Jono McKinney, executive director of the Montana Conservation Corps, said it was important to think of conservation corps as youth development programs, not cheap labor.

"If the energy sector that is supporting this sees it as workforce and youth development, that is good," McKinney said. "But if they see it as a cheap way to fix some of their messes, I think it will backfire."

Matt Ferris, special projects coordinator for the National Assn. of Service and Conservation Corps, echoed McKinney's concerns.

"If it's something the corporation is trying to do to escape its responsibility, that's not a good thing," Ferris said. "But if it's something the corporation is trying to do to be responsible and to involve youth by giving them work skills and a sense of accomplishment, then that's a good thing."

That's exactly what Agopian, who worked for the Montana Conservation Corps in 2001 after graduating from the University of Montana, wants to achieve. He said the corps was an excellent tool for instilling a community service ethic in young people.

"I'm a great example of this," Agopian said. "I didn't have much experience doing community service work before doing the program. Since then, I've been involved with several other nonprofit organizations, and I'm back wanting to create this program for the state because I think it's such a great program."

Jennings said such a program would put "a streak of green" into future energy industry professionals. He wants to get them thinking about the effect drilling has on the surface of the land.

"Sometimes we get tunnel vision on what our job is, and if your job is to go get that energy out of the ground and make money, sometimes you forget about the guy that lives on the surface," Jennings said.

Agopian, fellow law student Matt Kelly and Robyn Paulekas, program advisor at the University of Wyoming's Center for Volunteer Service, wrote the proposal to create the corps, which received backing from the student government.

It would be different from other volunteer opportunities the university offers because it's focused primarily on the environment, Paulekas said.

"One of the goals for this is for people to come away with a bigger connection to Wyoming and know what it's about to be from Wyoming," Paulekas said. "When you're working hard all day to improve a place, you kind of love it a little more."

Whether it's in the oil and gas fields or elsewhere, there is a need.

Bill Oliver, trail and wilderness backcountry manager at the Shoshone National Forest, said corps volunteers had been helpful on projects that didn't require a lot of movement throughout the forest. He worked with the Montana corps last year and said he thought there would be enough work statewide to support a new Wyoming corps.

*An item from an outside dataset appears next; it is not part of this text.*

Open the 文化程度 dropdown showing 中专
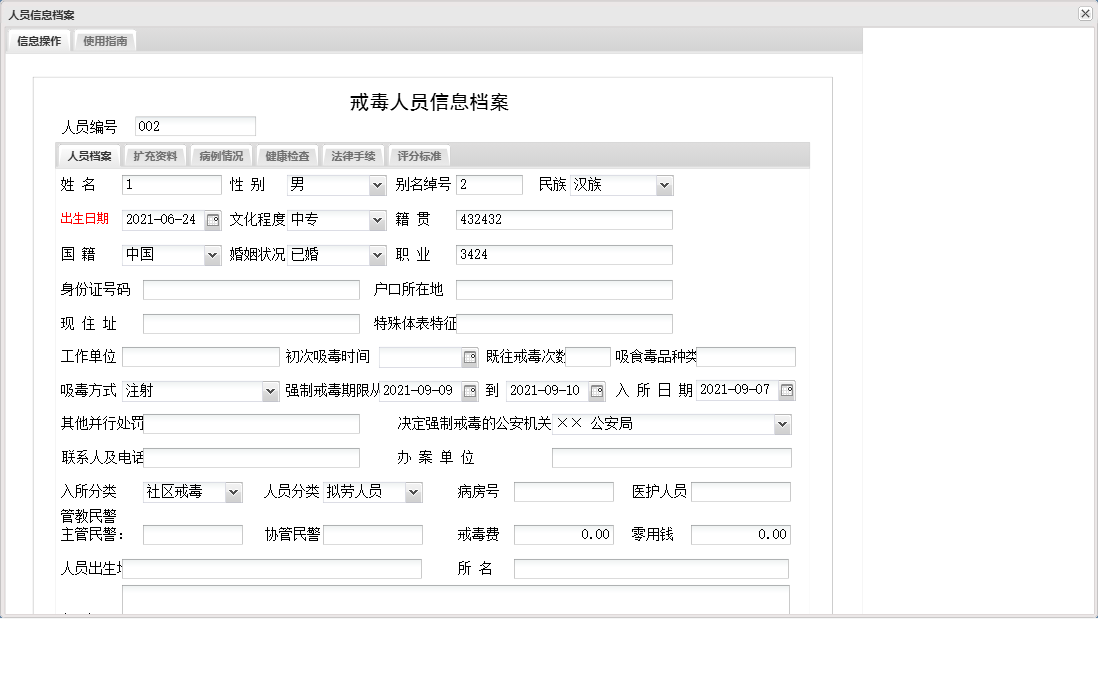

"Our conditions are pretty extreme up here, but I think they're good programs," Oliver said.

McKinney said the Montana corps had completed several projects in Wyoming, including work in the Shoshone, at Devil's Tower and in Grand Teton National Park. The group has also worked extensively throughout Yellowstone National Park, which is partially in Montana.

After completing the program, Paulekas and Agopian said, students would receive money from the federal government that would help pay for their education.

And even McKinney said the Wyoming approach of involving energy companies could be an innovative way to keep the corps going. "Corps are not cheap programs," McKinney said. "If you get energy industry behind it for the right reasons, I think it could be a sustainable model to keep a corps going."

Ferris said there was a short track record of conservation corps working with corporations nationwide, but he would like to see an increase in this trend.

For now, the program will have to wait. The Legislature rejected Jennings' attempt to provide about $330,000 in start-up funding. Agopian is looking at other sources of funding and still hopes to have crews out working by the summer of 2007.

"Our legislation failed, and that's how it works sometimes," Agopian said. "We're just going to try to keep to our timeline as it stands."